Casaleggio, Grillo, Di Maio, hanno negato ai militanti penta-stellati di Vicenza il nulla osta all’utilizzo del simbolo, necessario alla lista per presentarsi alle elezioni comunali. A noi di “Potere al popolo” di Vicenza i motivi dell’esclusione non interessano particolarmente, né siamo interessati a partecipare alla corsa per accaparrarci i voti “grillini” in libertà, anche se siamo consapevoli che tanti elettori di questo movimento potrebbero votare per noi, sia per condizione sociale che per idealità politiche. Ma non possiamo nemmeno derubricare il (mis)fatto, secondo noi gravissimo, come la solita lite di partito. Vogliamo comunque sottolineare che:

1. Il fatto che i capi dei 5Stelle abbiano deciso, in modo “padronale” e senza dare spiegazioni, contro le scelte della loro base, è anche la conseguenza della loro omologazione alla politica degli altri partiti, tutti convertiti alla logica del mercato come totalità.

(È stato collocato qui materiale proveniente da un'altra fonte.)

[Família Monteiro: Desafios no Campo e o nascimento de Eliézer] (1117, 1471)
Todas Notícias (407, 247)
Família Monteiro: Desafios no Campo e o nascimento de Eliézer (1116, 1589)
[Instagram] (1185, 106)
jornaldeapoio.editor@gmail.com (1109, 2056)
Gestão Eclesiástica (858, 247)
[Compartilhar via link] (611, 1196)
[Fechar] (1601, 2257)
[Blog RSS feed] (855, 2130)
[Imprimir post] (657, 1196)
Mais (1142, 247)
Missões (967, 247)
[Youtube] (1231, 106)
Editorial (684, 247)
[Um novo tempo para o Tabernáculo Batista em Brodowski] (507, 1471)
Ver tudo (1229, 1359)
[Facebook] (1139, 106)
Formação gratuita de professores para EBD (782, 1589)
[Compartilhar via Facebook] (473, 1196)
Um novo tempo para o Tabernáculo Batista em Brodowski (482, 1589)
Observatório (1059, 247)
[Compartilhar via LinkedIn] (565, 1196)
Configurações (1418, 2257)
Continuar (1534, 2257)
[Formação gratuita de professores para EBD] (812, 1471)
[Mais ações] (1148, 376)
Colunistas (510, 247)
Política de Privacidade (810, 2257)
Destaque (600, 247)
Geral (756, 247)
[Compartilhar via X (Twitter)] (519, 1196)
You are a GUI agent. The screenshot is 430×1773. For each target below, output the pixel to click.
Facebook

2. I loro metodi sono opposti a quelli di “Potere al popolo”, che ha scelto la democrazia dal basso.

3. La democrazia rappresentativa, che noi di “Potere al popolo” continuiamo a difendere come un bene costituzionale da custodire gelosamente, interessa poco, ormai, alle classi dominanti e ai loro dipendenti politici. Anche se questi “bravi” continuano a riempirsi la bocca della parola “libertà”, essi la intendono solo come libertà di fare quello che vogliono, di avere lavoratori usa e getta alle loro dipendenze, di evadere il fisco, di precarizzare la vita dei giovani e di affamare gli anziani poveri.